PVC that long unsupported with nothing hanging on it would sag at that length.
It's also not UV protected and will get brittle over time if left exposed.
I might consider slipping in a piece of EMT tubing inside the pipe to see if that make it stronger.


----------



## SPS-1

If your pipe is 1.38" ID, then you more likely have 1-1/4" schedule 40 pipe.

Its going to easily sag 3 inches in the middle. Going to steel won't help much because of the added weight of the steel. Going to 4" pipe (4.5" OD) will help a little, but for a screen, you probably want zero sag.

Maybe you can put temporary supports under the pipe after unrolling it.

Or else perhaps run it over an edge (or rollers) that is absolutely rigid (as shown below. In the sketch below, the brown support can be as tall as necessary and have as many supports as you want.

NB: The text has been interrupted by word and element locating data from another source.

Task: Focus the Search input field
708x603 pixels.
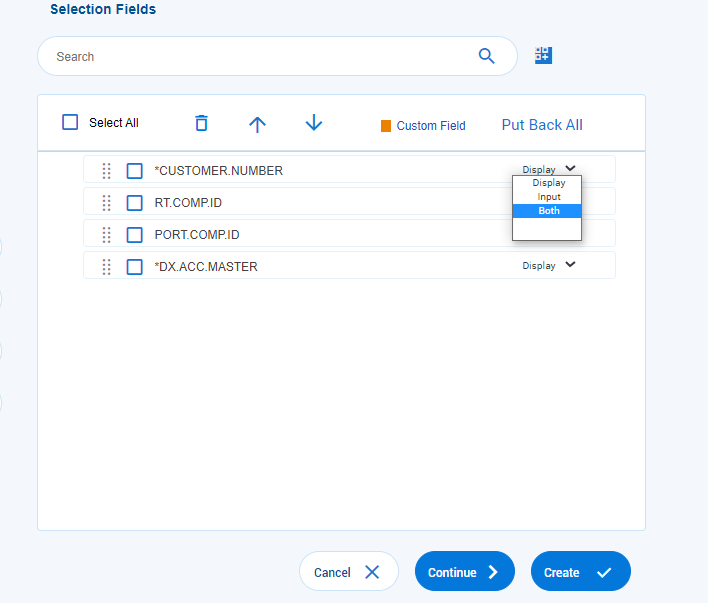Action: click(260, 57)
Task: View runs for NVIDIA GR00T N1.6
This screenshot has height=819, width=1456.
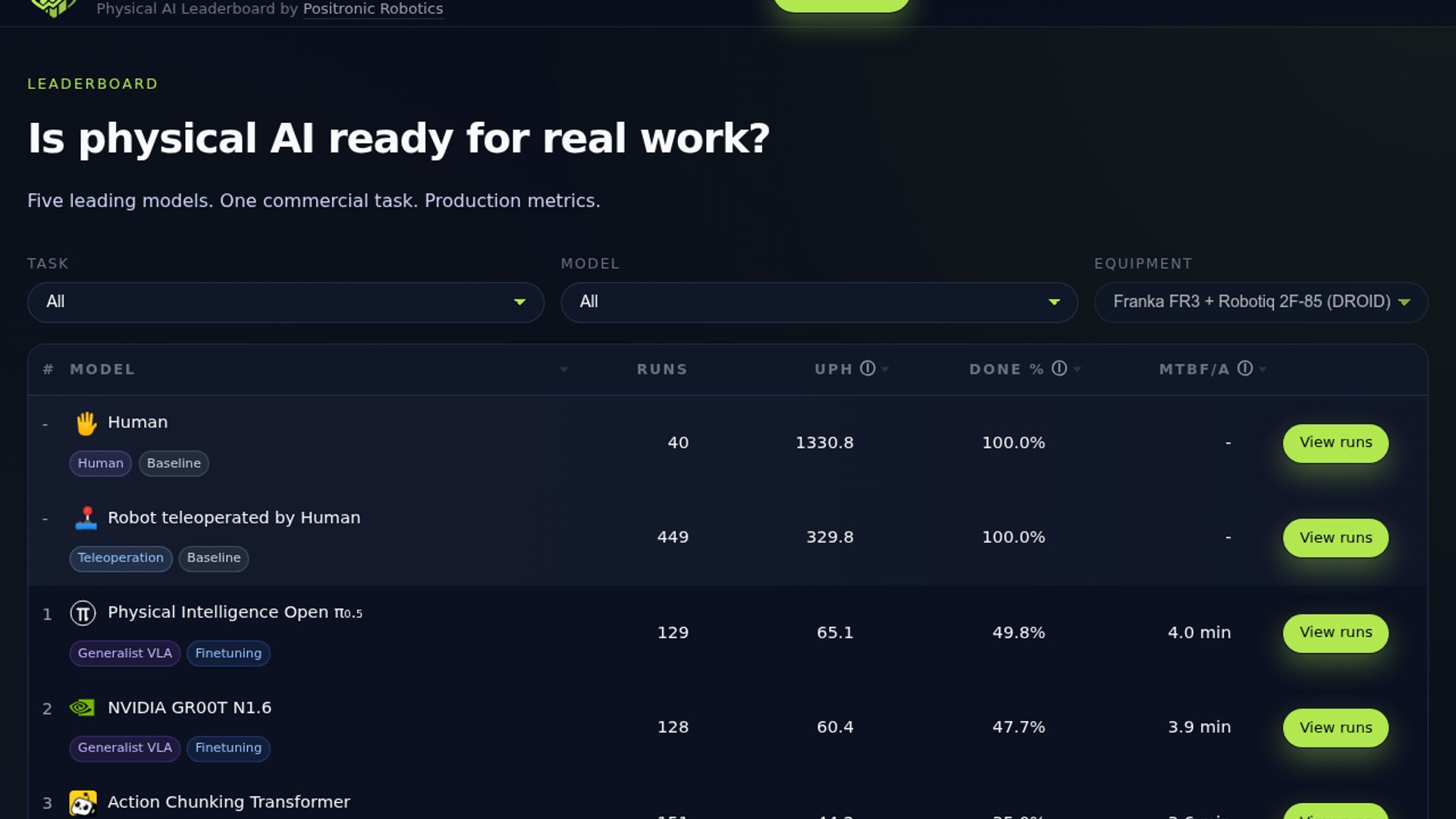Action: [1335, 727]
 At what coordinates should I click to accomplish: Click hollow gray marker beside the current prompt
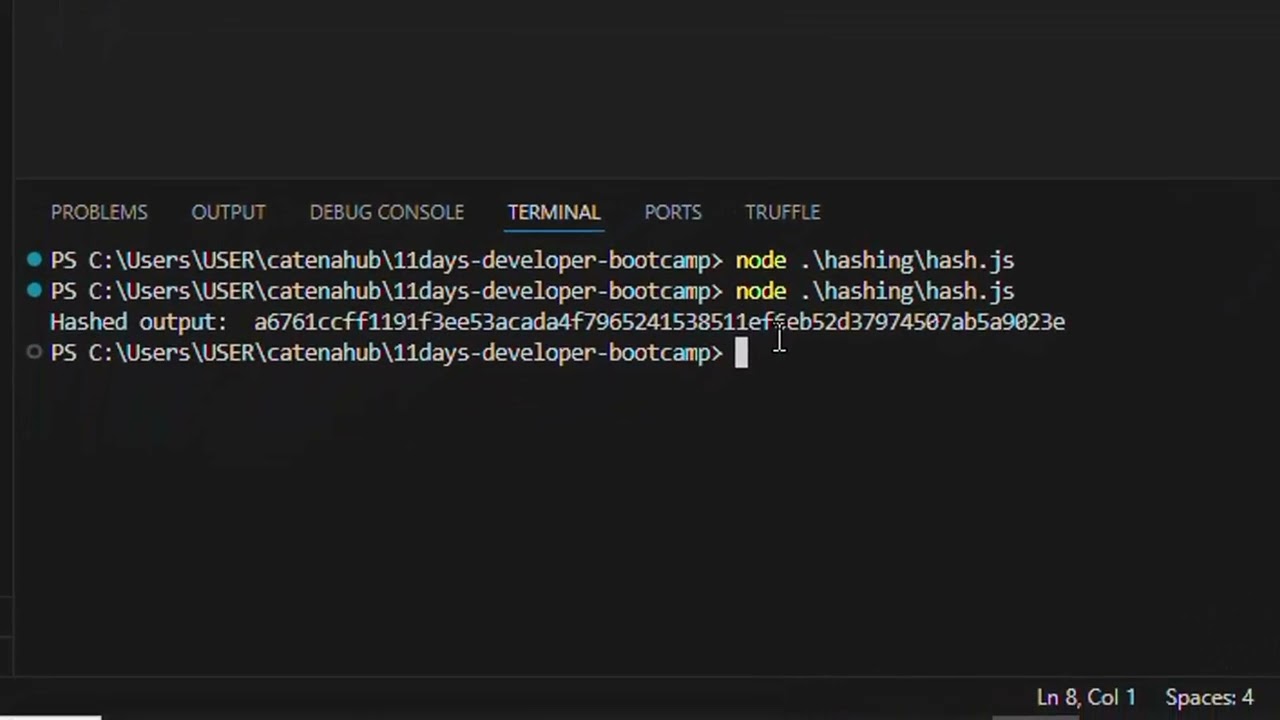(x=34, y=352)
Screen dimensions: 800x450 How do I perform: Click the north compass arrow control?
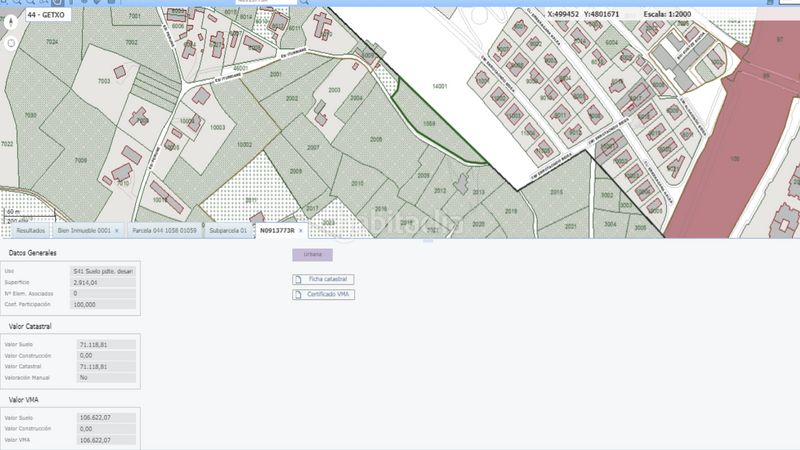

(oops - In the sketch I meant to write weight on bottom of "screen", not "roll")


----------



## scampy74

Thank you both for your responses. I've been going around in circles trying to come up with an idea on how to make this work, as I don't have room to make a rigid support in front of the tube.

So far I've come up with this idea:



Cut a 1/4"-1/2" channel in a 3" PVC pipe that runs the length of the pipes (as well as a channel in the coupler).
To do this I'm planning on using my circular saw, two 2x6's, and my bench. I will turn the 2x6's on their side (6" standing up) and put the PVC pipe in between them and clamp them. This prohibits the PVC pipe from spinning while cutting, while also allowing me to place my circular saw on top of the 2x6's and slide it along as a guide. By being 3" above the PVC, my saw has no chance of slicing completely through the entire pipe, instead only being able to reach the top of it to cut my channel.

Attach 6 corner brackets to top of pipe and back of pipe (3 on each side of coupler), with the screws going into the eave and the wood of the house to provide support to the middle to prevent sagging
Slide 1-1/2" PVC pipe with the tubular motor inside of the 3" PVC, with the projection screen slightly hanging out of the pre-cut channel


Then, as the tubular motor rotates the inner PVC pipe, the screen can descend and ascend through the channel unobstructed.


The brackets on the top and back of the 3" PVC will provide structural support, but will not cover the channel to prevent the screen from descending and retracting.




What do you think? Will this idea work, or am I completely missing something that will blow this idea out of the water?


----------



## KarenStein

I solved a similar problem (though on a much smaller scale) by stiffening the PVC with a similar diameter metal rod inside.

For your use, I'd see if there was a size of copper tube or EMT that fit fairly close inside the PVC. I'd prefer copper, because of the smaller outside diameter of the coupling you'll have to use. Extend the metal beyond the ends of the PVC and support that; this will let the PVC spin freely on the support.

Sort of like this:

-)-=====-(-


----------